1990: The 7.4 Mw Manjil-Rudbar earthquake affects northern Iran with a maximum Mercalli intensity of X (Extreme), killing 35,000-50,000, and injuring 60,000-105,000.
1979: ABC News correspondent Bill Stewart is shot dead by a Nicaraguan soldier under the regime of Anastasio Somoza Debayle. The murder is caught on tape and sparks an international outcry against the regime.
1975: The film Jaws is released in the United States, becoming the highest-grossing film of that time and starting the trend of films known as "summer blockbusters".
1972: Watergate scandal: An 18½-minute gap appears in the tape recording of the conversations between U.S. President Richard Nixon and his advisers regarding the recent arrests of his operatives while breaking into the Watergate complex.
1963: Following the Cuban Missile Crisis, the Soviet Union and the United States sign an agreement to establish the so-called "red telephone" link between Washington and Moscow.
1944: World War II: The Battle of the Philippine Sea concludes with a decisive U.S. naval victory. The lopsided naval air battle is also known as the "Great Marianas Turkey Shoot".
1943: World War II: The Royal Air Force launches Operation Bellicose, the first shuttle bombing raid of the war. Lancaster bombers damage the V-2 rocket production facilities at the Zeppelin Works while en route to an air base in Algeria.
1943: The Detroit race riot breaks out and continues for three more days.
1941: The United States Army Air Corps is deprecated to being the American training and logistics section of what is known until 1947 as the United States Army Air Forces, just two days before Hitler's invasion of the Soviet Union.

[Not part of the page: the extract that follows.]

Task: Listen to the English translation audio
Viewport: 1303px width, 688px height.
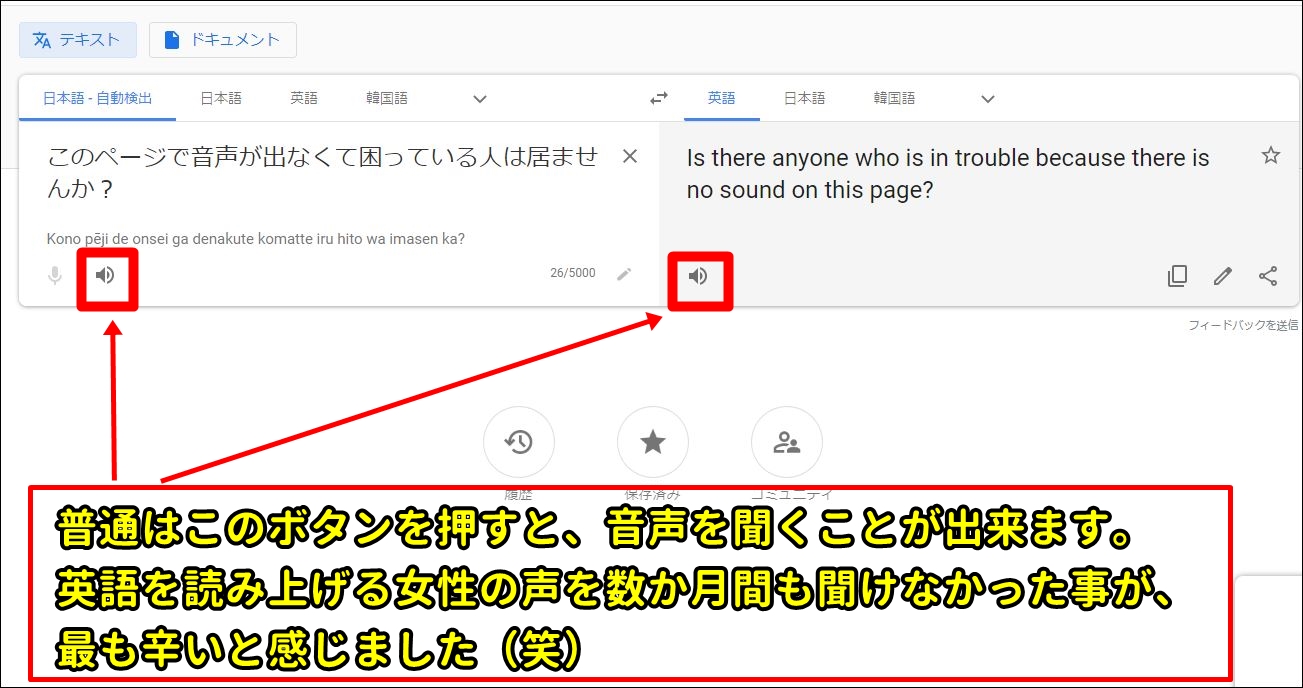Action: coord(698,276)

1940: World War II: Italy begins an unsuccessful invasion of France.
1900: Baron Eduard Toll, leader of the Russian Polar Expedition of 1900, departs Saint Petersburg in Russia on the explorer ship Zarya, never to return.
1819: The U.S. vessel SS Savannah arrives at Liverpool, United Kingdom. It is the first steam-propelled vessel to cross the Atlantic, although most of the journey is made under sail.
1789: Deputies of the French Third Estate take the Tennis Court Oath.